Electric Boogaloo: The Wild, Untold Story of Cannon Films (2014)
Written and directed by Mark Hartley.
Until I popped this DVD into my player, I don’t think I’d ever heard of Cannon Films, although I consider myself a casual fan of Troma Entertainment, the super-low-budget-film company that seems to be Cannon’s kindred spirit.
Electric Boogaloo: The Wild, Untold Story of Cannon Films is a documentary about the rise and fall of a movie production company owned by two cousins who just loved to make movies. Gifted salesmen, they made a career-long practice of coming up with a movie title, creating a movie poster, showing the poster to possible investors, and collecting the money for production, often before a script was written or actors cast.
Their figure-it-out-as-we-go approach often meant budgets far lower than expected, story changes in the middle of filming, and bizarre casting decisions. Yet like Troma, Cannon seemed to figure that low budgets meant easier profits, and they could put out a lot of movies in short amounts of time if they didn’t sweat stuff like quality or cohesion. As long as their films had lots of sex, monsters, and explosions, sometimes in the same scene, they knew people would have a good time and come back for the fifth and sixth sequels.
When one of the cousins saw a breakdancer on a Los Angeles sidewalk, he immediately set into motion the production of a movie about breaking. He hired the dancers who would be his stars, hurriedly wrote a story about them, and raced through filming because he heard that another studio was filming Beat Street. For Cannon, it was about getting out there first, not best. Breakin’ and Breakin’ 2: Electric Boogaloo were among Cannon’s first hits, but they were not the last.
Other well-known hit-or-miss-but-mostly-miss titles the company cranked out are the Happy Hooker and Emmanuelle series, three Death Wish sequels, the American Ninja trilogy, almost every Chuck Norris film including the Missing in Action and Delta Force series, Runaway Train, King Solomon’s Mines, Over the Top, Masters of the Universe, Superman IV: The Quest for Peace, Barfly, Invasion U.S.A., and The Texas Chainsaw Massacre 2. At the same time, it is a hilarious yet impressive filmography. Is there a movie fan older than thirty who hasn’t seen at least a small handful of these pictures?
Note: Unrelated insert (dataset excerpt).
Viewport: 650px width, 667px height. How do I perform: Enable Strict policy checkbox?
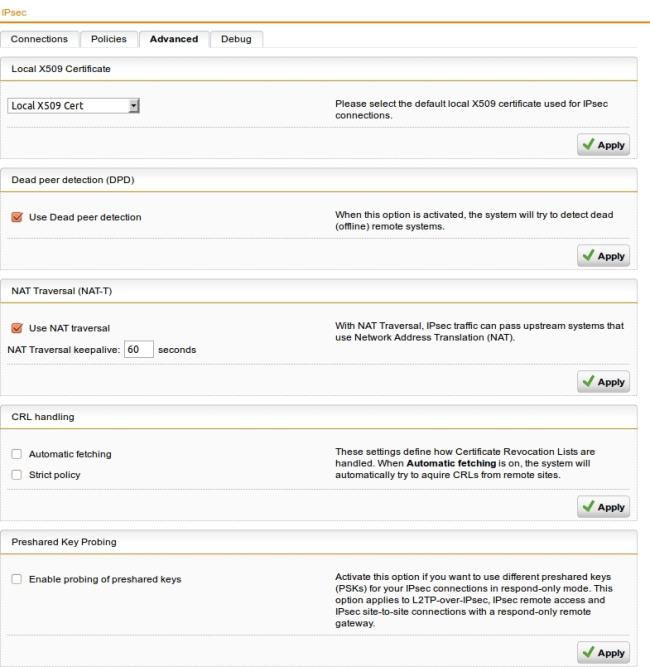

Writer-director Mark Hartley interviews nearly thirty actors, producers, and directors about their memories of working for Cannon, including Bo Derek, Sybil Danning, Richard Chamberlain, Dolph Lundgren, Molly Ringwald, Franco Zeffirelli, Cassandra Peterson (Elvira!), Tobe Hooper, Elliot Gould, Robert Forster, and John Avildsen. Some of them have nothing nice to say about their experiences with Cannon, while others wax a bit more nostalgic. The tone is mostly one of amusement, but many contributors admit that there was something valuable about making these films, and something valuable in the films themselves.
In one segment, the directors talk about how the execs at Cannon promised that they would be allowed to make the movies they wanted, with very little interference from leadership. They don’t seem always to have kept the promise, but you can see why such noted filmmakers as Avildsen, Hooper, Zeffirelli, and John Cassavetes would be willing to work with smaller budgets for a company with Cannon’s checkered past. Zeffirelli says his Otello, a Cannon movie, is the best film of his career.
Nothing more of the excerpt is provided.